Perhaps the bank can certainly use the advertising at this time given its bad acts, but the public finds itself much in the same position as when, in the middle of the fiscal crisis, the new Mets “Shady Stadium” found itself opening with the name "Citifield," after an apparently failing bank. Barclays was also deeply involved in various scandals throughout the fiscal crisis. Citibank survived 2008 but was just downgraded by Moody’s. The message from the Moody’s downgrade of Citi and several other banks is that the banking system isn’t more sound than in 2008.
How long will any of these banks be around and by what names? Remember Chemical Bank? Manufacturers? One day it may cause substantial confusion when “Barclays” isn’t around either. Perhaps the most recent scandal will take its toll. Perhaps the Euro crisis will. Maybe, given the scandal, Barclays will have to rebrand with a new name or merge into a bank with another name. It may go bankrupt. The AOL Time Warner Center is no longer the AOL Time Warner Center, but for a building that is just a corporate headquarters, to endure a name change is of far less consequence than for the names of two subway stops to change in a subway system that is obscure and complicated enough to understand already.

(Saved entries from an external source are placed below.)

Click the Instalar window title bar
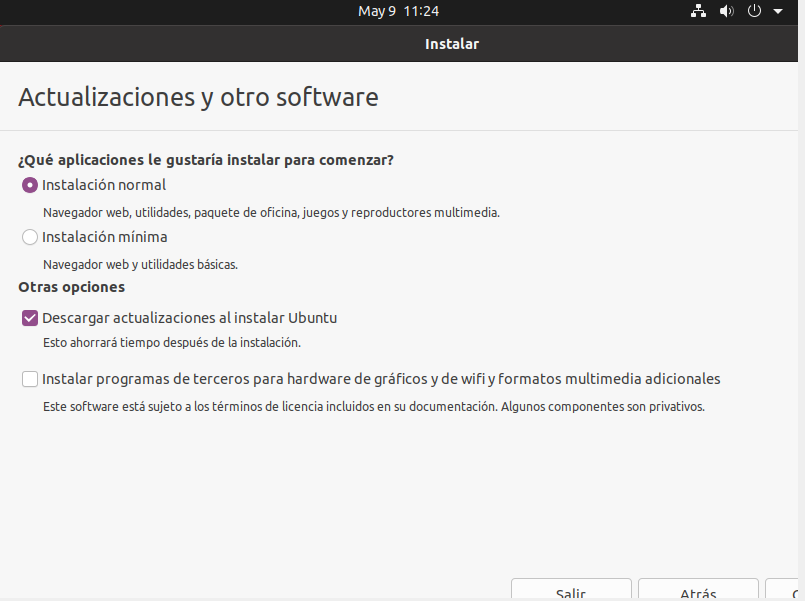The image size is (805, 601). pos(452,44)
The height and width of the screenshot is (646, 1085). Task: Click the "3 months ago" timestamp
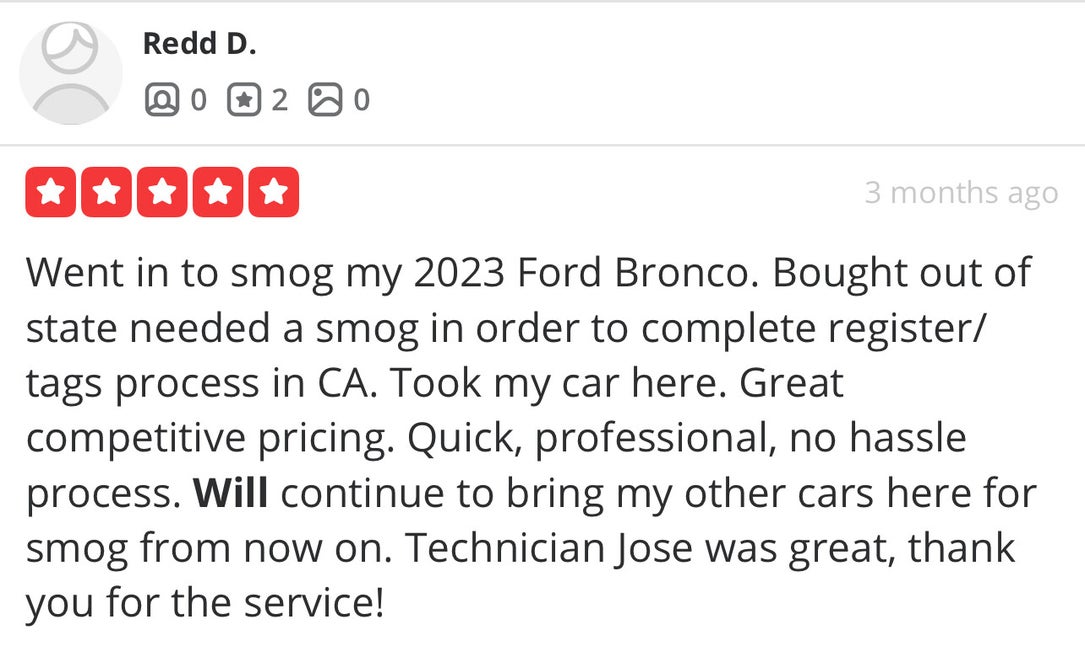pyautogui.click(x=960, y=192)
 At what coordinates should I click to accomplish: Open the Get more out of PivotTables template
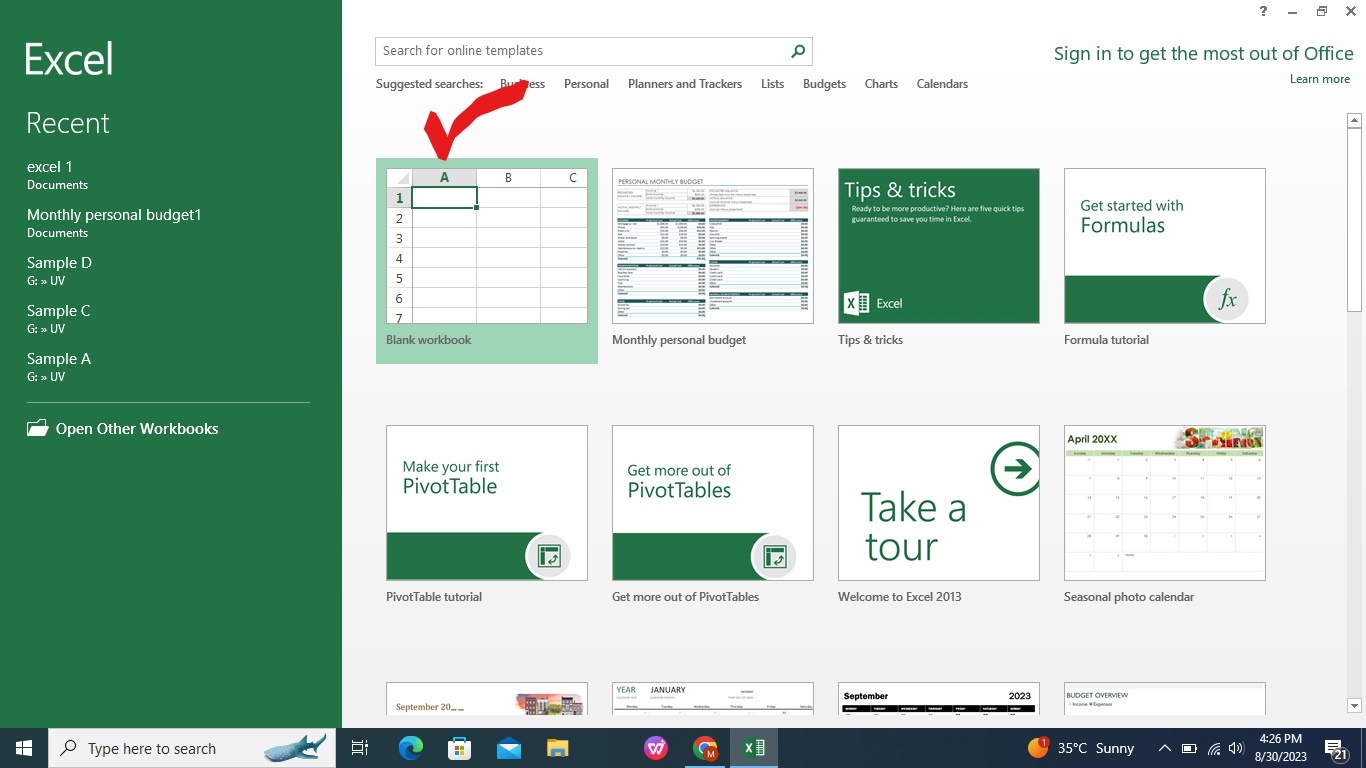point(712,502)
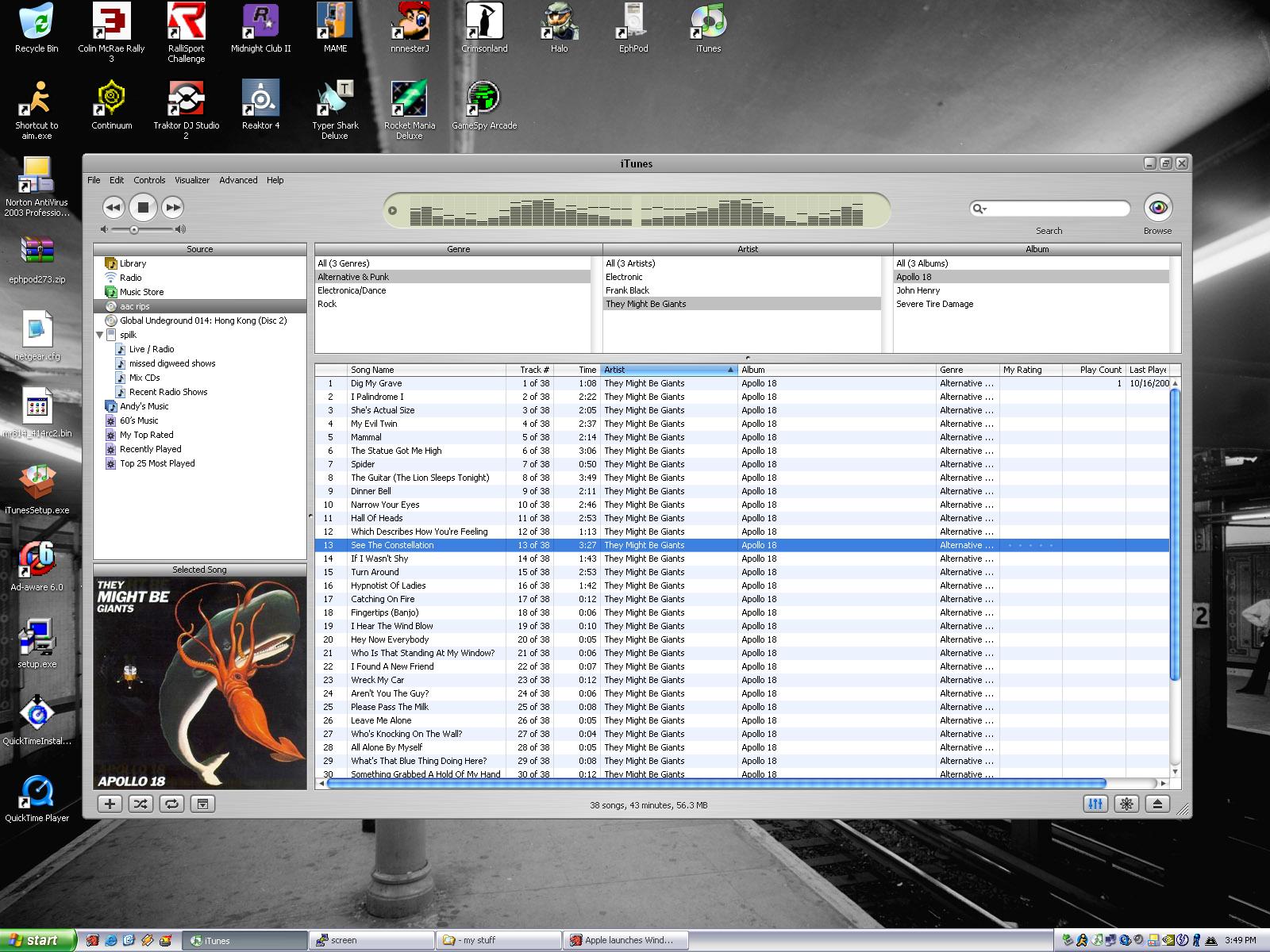1270x952 pixels.
Task: Stop playback with the stop button
Action: click(143, 208)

When the Barclays name fades away there will be no residual sense of history associated with its passing because it was, after all, just an advertisement for something that had no association with its place or moment in time. There was no reason for government to confer upon it the very special honor of making it a place name in the city. It makes no more sense to name subway stations “Barclays” than to put KFC logos on Baltimore fire trucks.